From the listing below, output only the lines starting at the line that has "Viewport: 1237px width, 765px" and ending at the line that has "Viewport: 920px width, 462px height.", exactly as they appear, ends included.
=== Begin Enclosure ===
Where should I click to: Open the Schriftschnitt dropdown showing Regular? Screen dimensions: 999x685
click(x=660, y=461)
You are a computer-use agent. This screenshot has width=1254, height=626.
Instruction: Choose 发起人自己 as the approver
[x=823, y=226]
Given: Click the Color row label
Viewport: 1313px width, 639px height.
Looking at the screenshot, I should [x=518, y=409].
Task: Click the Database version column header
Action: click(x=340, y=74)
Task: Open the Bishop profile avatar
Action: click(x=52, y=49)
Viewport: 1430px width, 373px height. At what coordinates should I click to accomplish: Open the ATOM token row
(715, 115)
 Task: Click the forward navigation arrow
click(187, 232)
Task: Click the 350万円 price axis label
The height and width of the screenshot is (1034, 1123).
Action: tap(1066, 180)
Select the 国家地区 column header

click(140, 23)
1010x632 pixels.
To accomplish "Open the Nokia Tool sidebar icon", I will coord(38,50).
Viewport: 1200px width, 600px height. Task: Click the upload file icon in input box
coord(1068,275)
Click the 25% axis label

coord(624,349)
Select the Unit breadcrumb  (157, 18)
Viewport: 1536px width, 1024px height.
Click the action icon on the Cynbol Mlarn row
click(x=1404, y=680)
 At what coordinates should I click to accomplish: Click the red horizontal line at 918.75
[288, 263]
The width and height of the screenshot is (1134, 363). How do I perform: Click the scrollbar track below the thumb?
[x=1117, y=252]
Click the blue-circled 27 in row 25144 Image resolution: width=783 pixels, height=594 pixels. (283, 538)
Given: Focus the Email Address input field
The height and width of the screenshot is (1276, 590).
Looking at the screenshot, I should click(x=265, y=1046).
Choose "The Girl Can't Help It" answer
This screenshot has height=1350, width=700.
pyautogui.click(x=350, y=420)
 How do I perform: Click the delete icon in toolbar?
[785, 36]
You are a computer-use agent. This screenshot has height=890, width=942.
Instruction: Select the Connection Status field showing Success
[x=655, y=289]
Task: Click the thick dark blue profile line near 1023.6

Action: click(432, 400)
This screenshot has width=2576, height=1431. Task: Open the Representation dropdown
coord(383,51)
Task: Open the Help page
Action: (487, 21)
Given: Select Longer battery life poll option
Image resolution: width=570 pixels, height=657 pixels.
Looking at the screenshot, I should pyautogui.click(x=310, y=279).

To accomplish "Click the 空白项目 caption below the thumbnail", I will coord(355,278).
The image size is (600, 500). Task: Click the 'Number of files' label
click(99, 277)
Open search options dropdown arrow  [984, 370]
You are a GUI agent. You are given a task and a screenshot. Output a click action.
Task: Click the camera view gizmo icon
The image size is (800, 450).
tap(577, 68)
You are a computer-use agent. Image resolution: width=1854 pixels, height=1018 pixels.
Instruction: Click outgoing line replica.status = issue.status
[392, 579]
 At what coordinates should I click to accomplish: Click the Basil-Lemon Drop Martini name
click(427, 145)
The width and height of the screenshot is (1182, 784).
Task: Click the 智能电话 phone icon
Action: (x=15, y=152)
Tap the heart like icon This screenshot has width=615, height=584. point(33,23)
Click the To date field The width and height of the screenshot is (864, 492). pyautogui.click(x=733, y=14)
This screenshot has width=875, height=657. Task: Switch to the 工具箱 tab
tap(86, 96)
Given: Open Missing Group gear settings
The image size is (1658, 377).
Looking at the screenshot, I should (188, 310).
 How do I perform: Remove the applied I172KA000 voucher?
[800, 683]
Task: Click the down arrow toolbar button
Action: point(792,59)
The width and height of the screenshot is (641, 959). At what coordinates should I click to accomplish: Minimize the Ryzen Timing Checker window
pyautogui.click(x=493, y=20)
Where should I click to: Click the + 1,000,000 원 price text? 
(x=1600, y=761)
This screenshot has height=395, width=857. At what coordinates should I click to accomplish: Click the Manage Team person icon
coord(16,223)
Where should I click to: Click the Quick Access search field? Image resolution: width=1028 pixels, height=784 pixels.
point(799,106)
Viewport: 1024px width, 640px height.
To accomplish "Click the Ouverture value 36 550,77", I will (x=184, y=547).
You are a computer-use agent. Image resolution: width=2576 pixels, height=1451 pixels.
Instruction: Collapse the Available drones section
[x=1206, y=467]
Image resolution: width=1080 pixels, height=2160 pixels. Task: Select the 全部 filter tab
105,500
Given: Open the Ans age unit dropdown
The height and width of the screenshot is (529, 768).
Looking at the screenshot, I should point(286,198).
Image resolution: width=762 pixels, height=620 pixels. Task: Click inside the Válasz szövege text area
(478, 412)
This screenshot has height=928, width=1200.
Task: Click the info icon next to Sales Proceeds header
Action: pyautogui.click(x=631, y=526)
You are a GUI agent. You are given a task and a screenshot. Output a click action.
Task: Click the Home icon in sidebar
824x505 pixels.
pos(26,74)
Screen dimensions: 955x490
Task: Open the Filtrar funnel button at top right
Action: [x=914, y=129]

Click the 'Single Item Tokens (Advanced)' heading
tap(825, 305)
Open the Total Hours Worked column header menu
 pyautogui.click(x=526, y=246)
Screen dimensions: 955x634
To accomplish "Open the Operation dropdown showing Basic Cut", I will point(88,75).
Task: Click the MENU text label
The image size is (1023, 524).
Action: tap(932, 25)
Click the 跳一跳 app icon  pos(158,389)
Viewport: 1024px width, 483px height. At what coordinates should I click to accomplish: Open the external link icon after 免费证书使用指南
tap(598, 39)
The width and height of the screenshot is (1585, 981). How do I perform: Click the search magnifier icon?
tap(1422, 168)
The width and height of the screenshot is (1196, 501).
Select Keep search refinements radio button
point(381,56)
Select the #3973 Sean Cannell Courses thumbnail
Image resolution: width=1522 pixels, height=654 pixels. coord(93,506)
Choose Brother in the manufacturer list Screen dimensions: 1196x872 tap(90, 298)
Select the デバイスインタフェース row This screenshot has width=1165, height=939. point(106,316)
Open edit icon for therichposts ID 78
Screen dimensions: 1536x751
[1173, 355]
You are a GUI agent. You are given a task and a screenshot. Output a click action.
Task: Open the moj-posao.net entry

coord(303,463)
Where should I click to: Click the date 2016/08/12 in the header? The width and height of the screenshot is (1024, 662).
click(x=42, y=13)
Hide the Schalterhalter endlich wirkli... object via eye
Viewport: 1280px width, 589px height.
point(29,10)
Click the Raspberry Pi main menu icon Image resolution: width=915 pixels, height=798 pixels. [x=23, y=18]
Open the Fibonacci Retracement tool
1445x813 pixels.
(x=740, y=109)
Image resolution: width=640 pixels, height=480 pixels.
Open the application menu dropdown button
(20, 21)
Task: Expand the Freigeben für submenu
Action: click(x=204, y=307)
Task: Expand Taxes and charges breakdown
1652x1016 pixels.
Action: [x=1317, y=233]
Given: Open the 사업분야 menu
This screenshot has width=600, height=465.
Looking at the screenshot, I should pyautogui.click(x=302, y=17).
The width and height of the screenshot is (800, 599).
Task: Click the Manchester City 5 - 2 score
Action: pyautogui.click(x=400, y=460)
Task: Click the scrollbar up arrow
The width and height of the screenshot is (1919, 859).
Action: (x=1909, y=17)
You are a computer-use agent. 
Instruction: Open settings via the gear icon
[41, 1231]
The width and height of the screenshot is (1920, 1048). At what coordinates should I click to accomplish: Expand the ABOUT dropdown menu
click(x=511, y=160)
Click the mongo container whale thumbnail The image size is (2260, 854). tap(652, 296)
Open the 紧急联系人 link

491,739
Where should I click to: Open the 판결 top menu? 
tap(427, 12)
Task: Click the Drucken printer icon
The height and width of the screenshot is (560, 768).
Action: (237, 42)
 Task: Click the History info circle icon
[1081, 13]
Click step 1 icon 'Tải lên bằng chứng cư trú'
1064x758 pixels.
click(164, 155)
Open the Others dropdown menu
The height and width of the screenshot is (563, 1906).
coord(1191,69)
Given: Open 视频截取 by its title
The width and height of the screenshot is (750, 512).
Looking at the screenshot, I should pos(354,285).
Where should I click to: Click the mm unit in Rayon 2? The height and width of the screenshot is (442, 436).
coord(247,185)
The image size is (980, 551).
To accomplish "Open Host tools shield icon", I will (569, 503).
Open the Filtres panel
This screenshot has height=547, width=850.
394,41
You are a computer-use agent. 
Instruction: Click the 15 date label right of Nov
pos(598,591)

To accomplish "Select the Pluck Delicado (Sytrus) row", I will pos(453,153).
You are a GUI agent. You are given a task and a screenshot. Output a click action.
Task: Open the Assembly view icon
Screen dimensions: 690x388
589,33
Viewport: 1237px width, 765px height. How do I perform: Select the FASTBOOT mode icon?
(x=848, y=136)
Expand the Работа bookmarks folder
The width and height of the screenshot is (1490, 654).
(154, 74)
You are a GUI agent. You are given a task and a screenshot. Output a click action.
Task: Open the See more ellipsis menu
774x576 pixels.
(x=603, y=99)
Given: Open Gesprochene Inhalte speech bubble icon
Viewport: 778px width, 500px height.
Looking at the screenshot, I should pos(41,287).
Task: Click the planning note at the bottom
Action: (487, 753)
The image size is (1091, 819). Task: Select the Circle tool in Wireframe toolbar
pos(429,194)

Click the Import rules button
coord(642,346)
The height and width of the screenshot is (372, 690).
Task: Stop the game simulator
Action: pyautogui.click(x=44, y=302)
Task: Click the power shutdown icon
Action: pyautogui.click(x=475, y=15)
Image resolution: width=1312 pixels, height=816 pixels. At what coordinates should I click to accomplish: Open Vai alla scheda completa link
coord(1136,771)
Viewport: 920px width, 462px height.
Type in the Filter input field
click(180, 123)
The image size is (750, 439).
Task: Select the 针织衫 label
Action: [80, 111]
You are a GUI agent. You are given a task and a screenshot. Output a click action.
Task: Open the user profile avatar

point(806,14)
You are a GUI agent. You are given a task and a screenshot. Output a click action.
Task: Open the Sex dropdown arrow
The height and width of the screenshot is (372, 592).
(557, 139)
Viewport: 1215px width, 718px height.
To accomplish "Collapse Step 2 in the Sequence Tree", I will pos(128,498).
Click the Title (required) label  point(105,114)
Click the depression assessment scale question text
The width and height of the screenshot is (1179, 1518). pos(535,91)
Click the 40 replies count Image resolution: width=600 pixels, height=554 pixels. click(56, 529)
=== End Enclosure ===
**Solved exercise**
Viewport: 1237px width, 765px height. How do I perform: Select the FASTBOOT mode icon?
(x=848, y=136)
Expand the Работа bookmarks folder
The width and height of the screenshot is (1490, 654).
(154, 74)
You are a GUI agent. You are given a task and a screenshot. Output a click action.
Task: Open the See more ellipsis menu
774x576 pixels.
(x=603, y=99)
Given: Open Gesprochene Inhalte speech bubble icon
Viewport: 778px width, 500px height.
Looking at the screenshot, I should pos(41,287).
Task: Click the planning note at the bottom
Action: (487, 753)
The image size is (1091, 819). Task: Select the Circle tool in Wireframe toolbar
pos(429,194)

Click the Import rules button
coord(642,346)
The height and width of the screenshot is (372, 690).
Task: Stop the game simulator
Action: pyautogui.click(x=44, y=302)
Task: Click the power shutdown icon
Action: pyautogui.click(x=475, y=15)
Image resolution: width=1312 pixels, height=816 pixels. At what coordinates should I click to accomplish: Open Vai alla scheda completa link
coord(1136,771)
Viewport: 920px width, 462px height.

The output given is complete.